3
votes

I have a CRC calculation function which gets called with extremely high frequency. I have already declared as inline i tried making it a __attribute((hot))__ but i am not sure if that buys anything. I am thinking about making it a fastcall.

According to gcc docs ,

fastcall On the Intel 386, the fastcall attribute causes the compiler to pass the first argument (if of integral type) in the register ECX and the second argument (if of integral type) in the register EDX. Subsequent and other typed arguments are passed on the stack. The called function will pop the arguments off the stack. If the number of arguments is variable all arguments are pushed on the stack.

fastcall would make it essentially faster because input params would be sent through registers instead of pushing them on to the stack. with inline, compiler would replace the function call with the body of the function .

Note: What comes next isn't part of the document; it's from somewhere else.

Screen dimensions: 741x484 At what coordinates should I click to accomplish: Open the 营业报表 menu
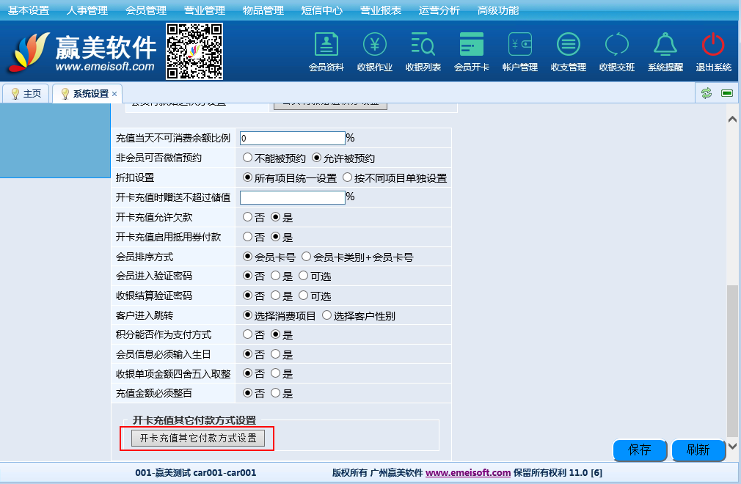coord(381,10)
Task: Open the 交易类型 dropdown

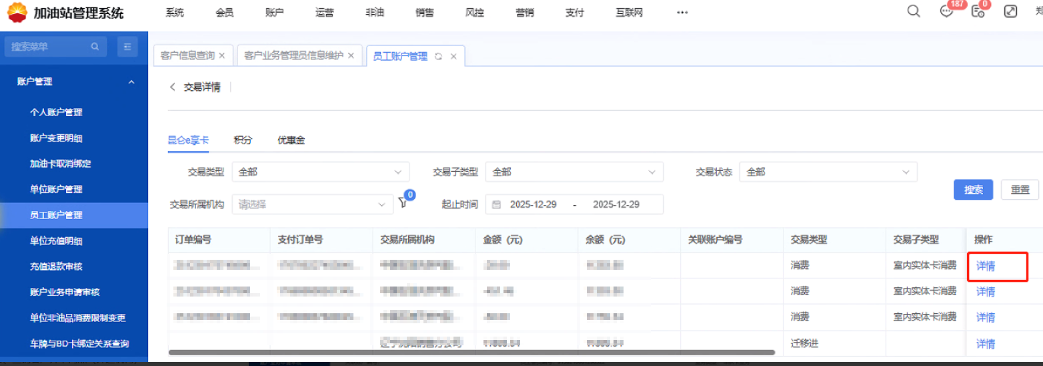Action: point(321,172)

So question is does fastcall when used with inline even make sense ?

1
For doing CRCs, I would expect the function call overhead to be extremely small compared to the actual work inside the function to do the CRC (unless you are calculating over extremely short buffers on the order of a few bytes). I would assume you're using a table lookup algorithm. Optimizing the insides of the loop would pay off much more than inlining. - TJD
i am using FNV-1a which a good CRC. i wanted to optimize it further to squeeze out CPU cycles. - Jay D
FNV is not a CRC, rather a hash that can be used for similar purposes. FNV is fast and simple, but I'd still guess that you will get negligible speedup from inlining unless your average buffer length is extremely small. - TJD
i am using FNV as a CRC and it solves my purpose. - Jay D

1 Answers

3
votes

If you make your function inline, the compiler will simply "paste" it wherever you write it, as you've said.

Therefore, nothing will get called, and so using fastcall would be pointless.